Obgleich sonst im Allgemeinen militärische Fortschritte beim Gebrauche von
Explosivstoffen in dem Rahmen dieser Berichte nicht behandelt werden, so legt doch
die Wahrscheinlichkeit der künftigen allgemeinen Verwendung brisanter Sprengladungen
in Granaten uns die Pflicht auf, einzelne Abschnitte dieser Fortschritte kurz
festzustellen. In dieser Hinsicht bietet nun eine kleine Flugschrift viel Interesse,
welche Commandant Mougin, der Erfinder der sogen.
französischen Panzerthürme, soeben veröffentlicht.Les nouveaux explosifs et la fortification, par le
commandant Mougin. Paris 1887. G.
Masson. Bekanntlich machen jetzt fast alle Staaten
Versuche mit Granaten, welche mit brisanten Sprengstoffen, wie Schieſswolle,
Dynamit, Melinit u.s.w. geladen sind, und obwohl dieselben noch nirgends vollständig
abgeschlossen sind, so läſst sich doch schon als sicher annehmen, daſs die
Einführung von Geschossen mit brisanten Sprengladungen, ohne daſs dieselben vor dem
Verlassen des Geschützes oder vor dem Ziele explodiren, nur noch eine Frage der Zeit
ist.
Da nun die Wirkung solcher Geschosse eine weitaus gröſsere, unter Umständen sogar
verheerende ist, so folgert Mougin, daſs das ganze
gegenwärtige Festungssystem über kurz oder lang unbrauchbar sein wird. Keine
Bekleidungsmauer, keine Kasematte, kein Erdwall könnte mehr widerstehen – ohne
kostspielige Schutzconstructionen – ja letztere erhöhen sogar noch die Wirkung des
Geschosses, welches in die Erde eindringt, und dann einen natürlichen Besatz findet.
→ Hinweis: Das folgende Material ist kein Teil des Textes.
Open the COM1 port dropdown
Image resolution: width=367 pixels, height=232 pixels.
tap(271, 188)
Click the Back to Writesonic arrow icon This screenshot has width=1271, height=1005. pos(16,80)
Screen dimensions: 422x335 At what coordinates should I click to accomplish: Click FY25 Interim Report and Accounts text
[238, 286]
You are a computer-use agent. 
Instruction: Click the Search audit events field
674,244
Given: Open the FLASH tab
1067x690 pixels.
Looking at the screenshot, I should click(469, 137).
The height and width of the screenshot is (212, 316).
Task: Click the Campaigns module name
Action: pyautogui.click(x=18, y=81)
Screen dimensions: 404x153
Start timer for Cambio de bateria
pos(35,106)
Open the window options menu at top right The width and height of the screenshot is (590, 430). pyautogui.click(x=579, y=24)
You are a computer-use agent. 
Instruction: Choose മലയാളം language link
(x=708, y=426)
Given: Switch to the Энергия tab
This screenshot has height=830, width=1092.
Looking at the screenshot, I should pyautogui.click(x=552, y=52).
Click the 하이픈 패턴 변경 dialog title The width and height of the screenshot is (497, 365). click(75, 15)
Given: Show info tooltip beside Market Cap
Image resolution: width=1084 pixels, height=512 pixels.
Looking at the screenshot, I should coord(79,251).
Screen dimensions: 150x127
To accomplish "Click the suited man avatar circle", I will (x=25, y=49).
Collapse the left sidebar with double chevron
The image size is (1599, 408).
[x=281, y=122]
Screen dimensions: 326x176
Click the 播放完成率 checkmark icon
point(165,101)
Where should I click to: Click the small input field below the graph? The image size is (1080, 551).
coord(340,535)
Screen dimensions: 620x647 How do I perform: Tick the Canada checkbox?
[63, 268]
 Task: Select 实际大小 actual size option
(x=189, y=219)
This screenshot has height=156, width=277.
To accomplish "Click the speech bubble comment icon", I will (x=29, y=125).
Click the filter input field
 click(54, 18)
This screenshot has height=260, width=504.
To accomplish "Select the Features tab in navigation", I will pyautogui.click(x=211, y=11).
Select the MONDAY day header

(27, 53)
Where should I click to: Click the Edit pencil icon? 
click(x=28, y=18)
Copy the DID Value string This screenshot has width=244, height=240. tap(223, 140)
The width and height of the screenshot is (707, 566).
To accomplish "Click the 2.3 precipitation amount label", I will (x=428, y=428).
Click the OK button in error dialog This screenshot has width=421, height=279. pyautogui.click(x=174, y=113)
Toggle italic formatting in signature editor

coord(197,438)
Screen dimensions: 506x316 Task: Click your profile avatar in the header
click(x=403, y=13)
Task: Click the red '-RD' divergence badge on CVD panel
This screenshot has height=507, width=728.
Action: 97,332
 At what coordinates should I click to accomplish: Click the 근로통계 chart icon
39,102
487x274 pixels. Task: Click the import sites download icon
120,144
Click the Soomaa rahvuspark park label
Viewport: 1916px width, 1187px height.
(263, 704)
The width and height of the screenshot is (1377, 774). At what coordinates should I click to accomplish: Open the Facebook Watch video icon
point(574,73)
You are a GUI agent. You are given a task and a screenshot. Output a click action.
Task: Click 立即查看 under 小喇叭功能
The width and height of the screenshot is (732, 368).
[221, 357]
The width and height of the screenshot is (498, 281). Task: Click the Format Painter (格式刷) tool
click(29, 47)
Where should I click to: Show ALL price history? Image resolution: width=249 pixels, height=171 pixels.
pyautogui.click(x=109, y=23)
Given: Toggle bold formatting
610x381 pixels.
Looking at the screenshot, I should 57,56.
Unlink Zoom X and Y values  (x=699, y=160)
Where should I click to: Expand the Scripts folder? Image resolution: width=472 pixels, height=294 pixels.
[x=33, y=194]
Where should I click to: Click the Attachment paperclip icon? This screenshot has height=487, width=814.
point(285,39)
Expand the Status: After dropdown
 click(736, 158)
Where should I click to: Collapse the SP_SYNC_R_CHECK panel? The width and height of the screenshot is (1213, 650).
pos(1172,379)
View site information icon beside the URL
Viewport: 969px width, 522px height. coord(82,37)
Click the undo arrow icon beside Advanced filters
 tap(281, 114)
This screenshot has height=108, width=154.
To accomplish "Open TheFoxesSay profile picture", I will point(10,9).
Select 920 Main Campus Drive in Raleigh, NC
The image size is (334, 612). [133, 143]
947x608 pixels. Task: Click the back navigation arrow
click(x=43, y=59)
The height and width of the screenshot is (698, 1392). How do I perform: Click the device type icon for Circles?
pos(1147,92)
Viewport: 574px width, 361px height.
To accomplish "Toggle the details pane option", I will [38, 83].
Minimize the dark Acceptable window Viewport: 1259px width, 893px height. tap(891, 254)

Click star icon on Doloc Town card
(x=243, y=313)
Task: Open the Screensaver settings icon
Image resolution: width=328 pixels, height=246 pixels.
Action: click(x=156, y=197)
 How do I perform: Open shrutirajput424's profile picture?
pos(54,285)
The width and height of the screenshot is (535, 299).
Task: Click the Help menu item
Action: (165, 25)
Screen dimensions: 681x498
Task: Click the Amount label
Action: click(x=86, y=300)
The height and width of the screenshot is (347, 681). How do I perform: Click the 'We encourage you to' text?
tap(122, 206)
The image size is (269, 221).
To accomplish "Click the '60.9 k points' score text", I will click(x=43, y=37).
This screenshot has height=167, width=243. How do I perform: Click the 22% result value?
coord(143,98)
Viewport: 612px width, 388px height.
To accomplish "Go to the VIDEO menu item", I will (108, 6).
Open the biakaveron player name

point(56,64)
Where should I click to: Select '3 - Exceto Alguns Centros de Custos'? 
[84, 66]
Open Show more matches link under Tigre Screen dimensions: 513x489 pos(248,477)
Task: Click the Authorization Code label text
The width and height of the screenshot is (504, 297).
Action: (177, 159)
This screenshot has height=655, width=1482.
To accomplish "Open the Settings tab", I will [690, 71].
Nachdem durch die bisherigen Versuche festgestellt wurde, daſs nur der Cement-Beton
solchen Geschossen verhältniſsmäſsig gut widersteht, und nachdem Mougin als sicher annimmt, daſs auch die Panzerthürme
von denselben nicht mehr beschädigt werden, als von anderen bisher gegen sie
geworfenen Geschossen, so entwirft er folgendes anziehende Bild von einer künftigen,
dauernden Befestigung:
Eine Reihe von Forts ist um den zu befestigenden Platz angeordnet. Jedes derselben
bildet einen groſsen Block aus Cement-Beton, welcher 10m in die Erde gelegt ist, und dessen höchster Punkt nur 3 bis 4m aus der Erde ragt. In der Mitte dieses Blockes
befinden sich 3 Panzerthürme mit je 2 groſsen Geschützen, um sie herum 4
Verschwindungsthürme mit Mitrailleusen, welche gegen einen Ueberfall schützen;
gepanzerte Thürme für den Ausblick und elektrische Beleuchtung, Drahtnetze und
sonstige Hindernisse würden das äuſsere Bild vervollständigen. Die Vorrathsräume,
Maschinen u.s.w. befinden sich unter den Thürmen. In dem inneren Kreise dieser Linie
von Forts ist dann ein Erdwall gezogen, hinter welchem auf einer Eisenbahn 500
Geschütze sich bewegen, deren Rohre durch ein Parallelogramm auf die Höhe des
Erdwalles und wieder
zurück gehoben werden können. Statt ganzer Armeen würde eine solche Festung in jedem
Fort nur etwa 40 Maschinisten als Garnison haben – man sieht, daſs auch im Kriege
schon die Maschinenarbeit das Handwerk verdirbt.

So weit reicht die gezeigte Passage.